Jornal Folha de S.Paulo , sexta-feira 3 de dezembro de 1982
A decisão do governo, de reajustar os aluguéis com base na variação do INPC — em substituição à correção monetária —, limitando ainda os aumentos a 90% desse índice, foi recebido com aplausos, acreditando-se que a intenção foi "favorecer o povo", impondo-se limites ao custo da moradia. O otimismo pode ser rapidamente substituído por forte desapontamento: o verdadeiro objetivo governamental, ao que tudo indica, é apenas abrir caminho para mudanças na política salarial — contra os interesses do povo.
Como assim? Desde 1979, o ministro Delfim Neto defendia mudanças nos cálculos do Índice Nacional de Preços ao Consumidor — INPC, desejando achatá-lo, isto é, "achatar" os reajustes salariais. Esse "achatamento" seria feito de forma muito simples: determinados aumentos de preços seriam "expurgados", isto é, não entrariam nos cálculos do aumento de custo de vida do assalariado (isto é, no INPC). Por exemplo: os aumentos dos preços de petróleo, adotados para reduzir o consumo.
Outro exemplo: os aumentos das tarifas de telefones, luz, água, etc., adotados para garantir que os lucros das concessionárias representem pelo menos 10% de seu patrimônio. Qual a justificativa do ministro para deixar esses aumentos de lado, ao calcular o INPC? Diz a teoria monetarista que esses aumentos de preços — que o consumidor paga — "não fazem parte" da ’’inflação", já que decorreriam não do próprio processo generalizado de alta dos preços, mas de decisões tomadas pelo governo, ou por segmentos econômicos, (caso da elevação de preços, por parte da Opep).
Assim, esses aumentos não deveriam ser considerados nos cálculos da inflação — ou do aumento do custo de vida —, e nem "repassados" para a frente, que é o que ocorre quando os salários são reajustados "também" levando em conta esses aumentos. É preciso, dizem os ministros, que "alguém" absorva esses aumentos, isto é, que algum segmento da sociedade perca uma parte de sua renda — que passa a ser "engolida" por esses custos majorados —, porque se todos quiserem repassá-los haverá altas de custos em cadeia, dentro da economia. Ou, mais simplesmente, inflação.
Há três anos, o ministro Delfim Neto já decidira que o "alguém", ou o "pato" da história deveria ser os assalariados, que teriam reajustes salariais inferiores ao aumento de seu custo de vida, através do "expurgo" do INPC.

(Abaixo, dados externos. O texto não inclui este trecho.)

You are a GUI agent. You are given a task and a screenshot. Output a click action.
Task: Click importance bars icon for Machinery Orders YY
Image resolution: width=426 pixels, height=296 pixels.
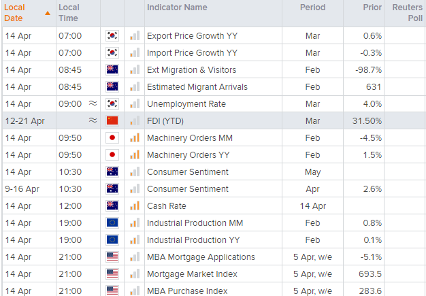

Agora, aproveitando a "ida ao FMI", o expurgo do INPC está engatilhado. Como "achatar" salários pode provocar reações, o governo, habilmente, resolveu dourar a pílula: primeiro, adotou uma iniciativa simpática, refreando, aparentemente, os grandes reajustes dos aluguéis. Depois, então, anunciará o "achatamento" dos reajustes salariais — através do "expurgo" do INPC e outras alterações.
PS: Há poucos dias, o próprio Banco Mundial mostrava que a política salarial brasileira não provoca inflação nem desemprego. Se ela vai ser mudada, portanto, não é por "exigência" dos credores internacionais, e sim por vontade dos ministros.